Confieso que desde entonces he guardado riguroso luto por ese diario perdido. Aunque, claro, afirmar la existencia de un diario de vida implica asumir que uno “ha vivido”. ¿Qué contaba en esos cuadernos? No mucho: cierta pulsión, cierto tráfico de culpas, depresiones con amenazas de naufragio, amores con micomiconas, mataharis y dulcineas, licores del amanecer, algunos crepúsculos, el recuerdo de gatos durmiendo al calor de inviernos siempre fríos. En fin, poca cosa.

El diario de vida es probablemente el único género realmente sincero, donde parece no existir la corrección estilística, ni el pesado lastre de la pretensión que bajo diferentes sombreros siempre conduce al sufrimiento. También deben ser los únicos espacios donde los escritores se ensalzan o flagelan sin audiencia inmediata, libres y temerosos como sólo pueden serlo los voyeristas y los astronautas.

Pero los diarios de vida también son botellas de náufrago, mensajes cifrados que muy en el fondo sueñan ser descubiertos. Cuentan que cuando la esposa de Gide descubrió los mil y un manuscritos que componían el diario de vida del escritor, los quemó con saña al enterarse de la tempestuosa y casquivana vida sentimental de su cónyuge. André Gide gritaba desesperado no porque se supiesen sus incursiones, sino porque las llamas se habían llevado lo mejor de su literatura.

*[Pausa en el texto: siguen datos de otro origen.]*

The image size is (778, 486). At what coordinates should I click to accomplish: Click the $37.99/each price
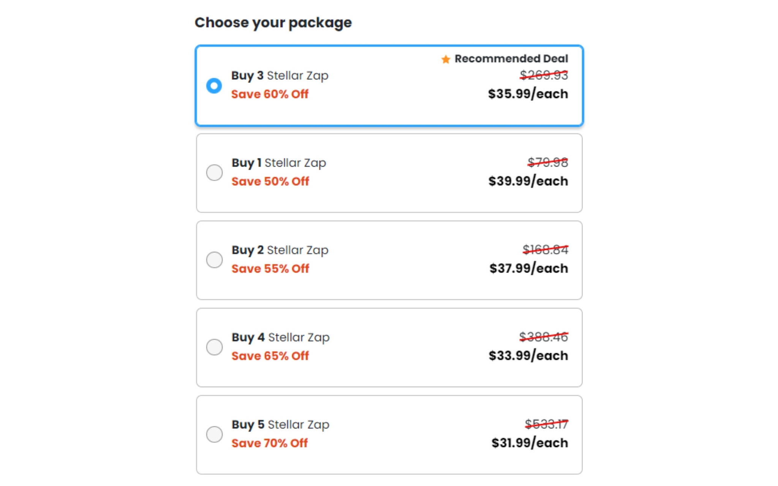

Un episodio tan sórdido como el Holocausto sólo puede ser comprendido por este género genuino y fascinante que se lleva consigo aquellas emociones cortadas a machete por el enfrentamiento con la realidad, dejando al descubierto todas las miserias y grandezas de una época. Así las cosas, una niña judía escribía sus impresiones oculta en una buhardilla de los almacenes de Amsterdam en plena ocupación nazi, dejándonos el Diario de Ana Frank que hoy, pese al horror que lo motiva, es leído como una novela. En su antípoda, un hombre llamado Joseph Goebbels, que años más tarde sería ministro de propaganda de Hitler, escribía un diario de vida que alcanzó las siete mil páginas manuscritas revelando en ellos no sólo su antisemitismo declarado, sino también sus oscuros resentimientos y su carrera de poeta que sentía irremediablemente frustrada.

Es un lugar común ya imperdonable (por no decir una cursilería espantosa) comparar la vida con un viaje. Pese a ello, siempre han ejercido una fascinación en mí las bitácoras de navegantes, mezcla furibunda de diario de vida, tratado científico y cuadro de costumbres siempre con anotaciones tan personales como sabrosas.

No es de extrañar que la palabra bitácora tenga su etimología en el francés “bitacle”, un mueble cilíndrico que permanecía fijo a la cubierta del navío y donde reposaban tanto el fanal como la aguja de marear. El ojo de buey permitía ver la rosa náutica durante largas travesías en noches sin estrellas. Eso son los diarios de vida, hojas donde gravita el fragmento más desnudo de un escritor, la carta de navegación y el astrolabio siempre dispuestos a naufragar en manos del lenguaje o en los cementerios del olvido.